Tepat pada 8 tahun lalu. Angin pada sore hari di pondok pesantren menjatuhkan dedaunan di halaman kelas. Ada seorang perempuan berdiri memandang satu daun kering jatuh di depan matanya. Lalu perempuan itu mengambilnya.
Sedangkan, berjarak kan 100 meter dari perempuan berkaca mata itu. Seorang laki-laki kecil memandangnya dengan mata elang. Matanya tidak mengedipkan cukup lama, dalam hatinya berbisik: “Apakah ini yang dinamakan cinta pertama?”
Selang beberapa waktu laki-laki itu baru tersadarkan, bahwa perempuan itu menatapnya. Tetapi, tatapannya seolah-olah mengusir: tidak menyukai keberadaannya.
Namun, laki-laki itu tetap tidak bisa pergi, tubuhnya seolah-olah kesetrum, berdiri kaku, matanya melotot, dan berkeringat dingin.
Perempuan itu acu tak acu lalu pergi, tanpa meninggalkan pesan ataupun kesan yang baik. Tetapi, lelaki itu riang dalam hatinya. Seolah ia sedang hidup dalam surga, walaupun hidup dalam penjara suci.
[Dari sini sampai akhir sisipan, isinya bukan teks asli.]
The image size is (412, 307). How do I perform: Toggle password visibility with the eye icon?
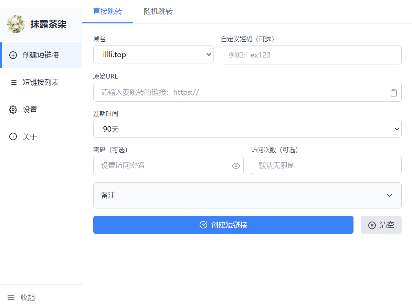[x=236, y=166]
Bergegaslah ia pulang ke kamar asrama. Lalu, berbaring memikirkan perempuan berkaca mata yang ia temui di depan kelas. Hingga sampai ia tertidur dan tenggelam dalam mimpi-mimpi perempuan itu.
Tepat ketika ia terbangunkan dari mimpi-mimpinya. Ia tersadarkan bahwa ia telah tertidur begitu lama, 8 tahun. Dan dalam mimpi-mimpinya kisah itu tetap berputar persis seperti angin yang menjatuhkan dedaunan di halaman kelas beberapa tahun lalu.
Kesannya sama seperti dulu, dingin, pahit, dan menyetrumkan. Akan tetapi, perempuan tersebut meninggalkan pesan: sebuah risalah cinta yang tak kunjung tuntas.
Apakah seorang laki-laki itu akan tetap bertahan dalam mimpinya? Atau kah ia akan pergi sejauh-jauhnya dari perempuan tersebut?
Sebuah perjalanan cinta, seorang anak kecil dalam ingatan 8 tahun lalu.